Provided passage: Begin

Retrieval-augmented ChatGPT-4o improves accuracy but reduces readability in hip arthroscopy patient education

Gültekin, Onur; SEZGİN, ERDEM; Cakır, Oğuzhan; ŞENGÜL, HİLMİ; Kilinc, Bekir; Yılmaz, Barış; KOCAOĞLU, Barış; Kayaalp, Mahmut

doi:10.1002/ksa.70207

Retrieval-augmented ChatGPT-4o improves accuracy but reduces readability in hip arthroscopy patient education

Gültekin O., SEZGİN E. A., Cakır O., ŞENGÜL H. B., Kilinc B. E., Yılmaz B., ...Daha Fazla

Knee Surgery, Sports Traumatology, Arthroscopy, cilt.34, sa.2, ss.660-665, 2026 (SCI-Expanded, Scopus)

Provided passage: End

**Directions**:
1. Rewrite the stretch of the citation record from "Gültekin O., SEZGİN" through "2026 (SCI-Expanded, Scopus)", putting "Web of Science" in place of "Scopus".
2. Answer these questions from the citation record:
(a) What DOI is given for the article?
(b) On which pages does the article appear?
(c) According to the title, what does retrieval-augmented ChatGPT-4o improve?

Data below: Begin

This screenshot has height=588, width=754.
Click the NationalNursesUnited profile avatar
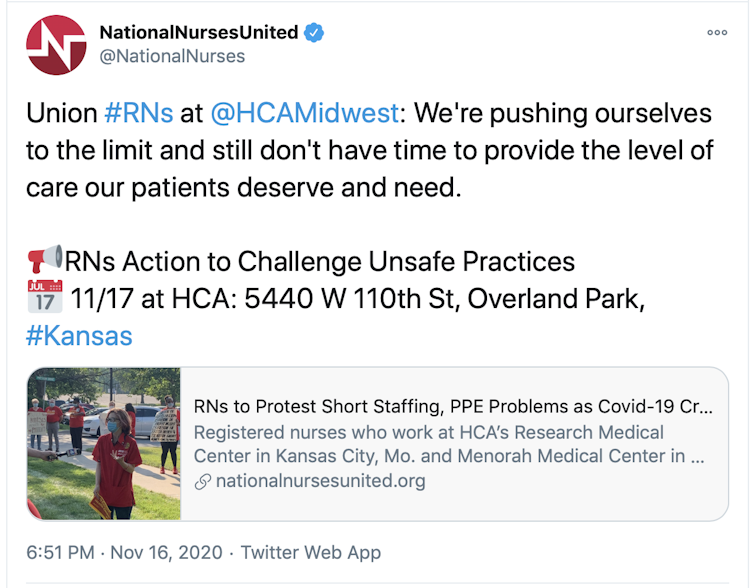pyautogui.click(x=56, y=45)

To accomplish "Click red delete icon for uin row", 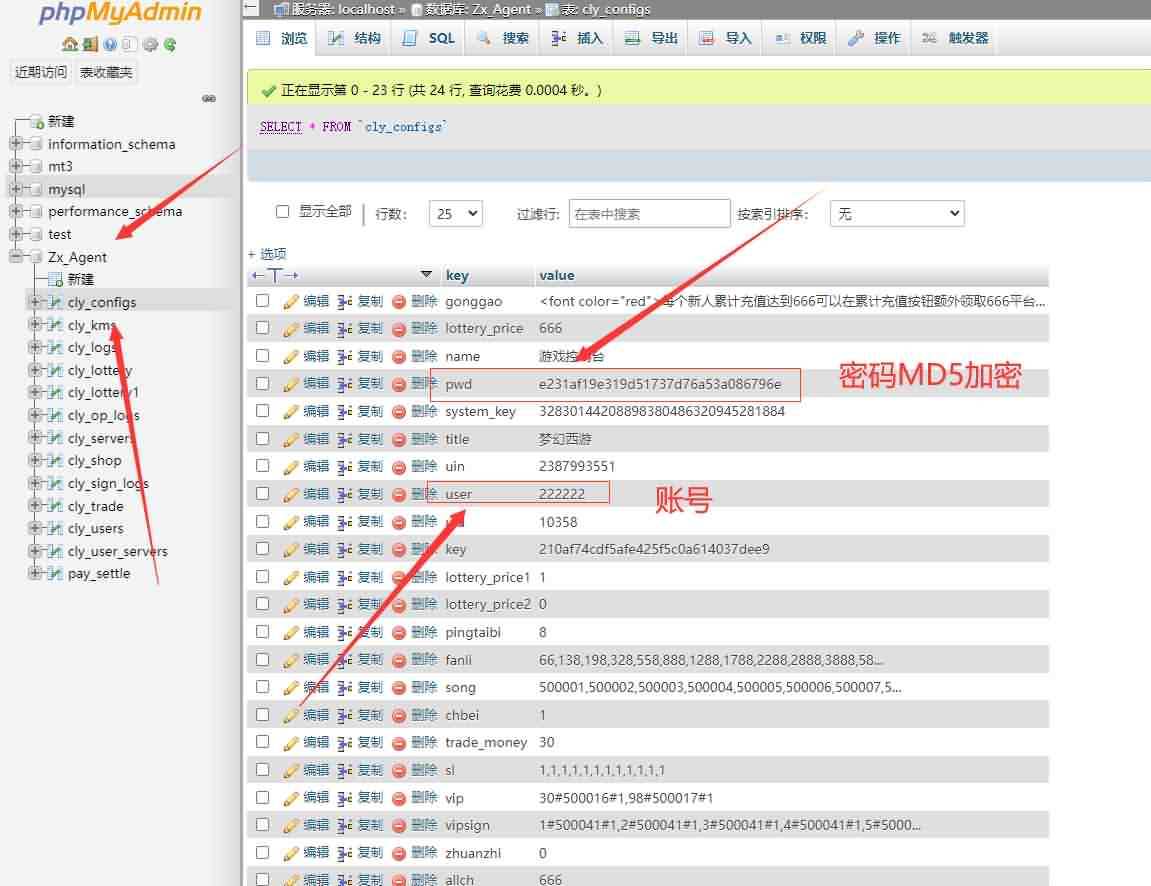I will 399,466.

Data below: End

**Replies**:
1.
Gültekin O., SEZGİN E. A., Cakır O., ŞENGÜL H. B., Kilinc B. E., Yılmaz B., ...Daha Fazla

Knee Surgery, Sports Traumatology, Arthroscopy, cilt.34, sa.2, ss.660-665, 2026 (SCI-Expanded, Web of Science)

2.
(a) 10.1002/ksa.70207
(b) Pages 660-665
(c) Accuracy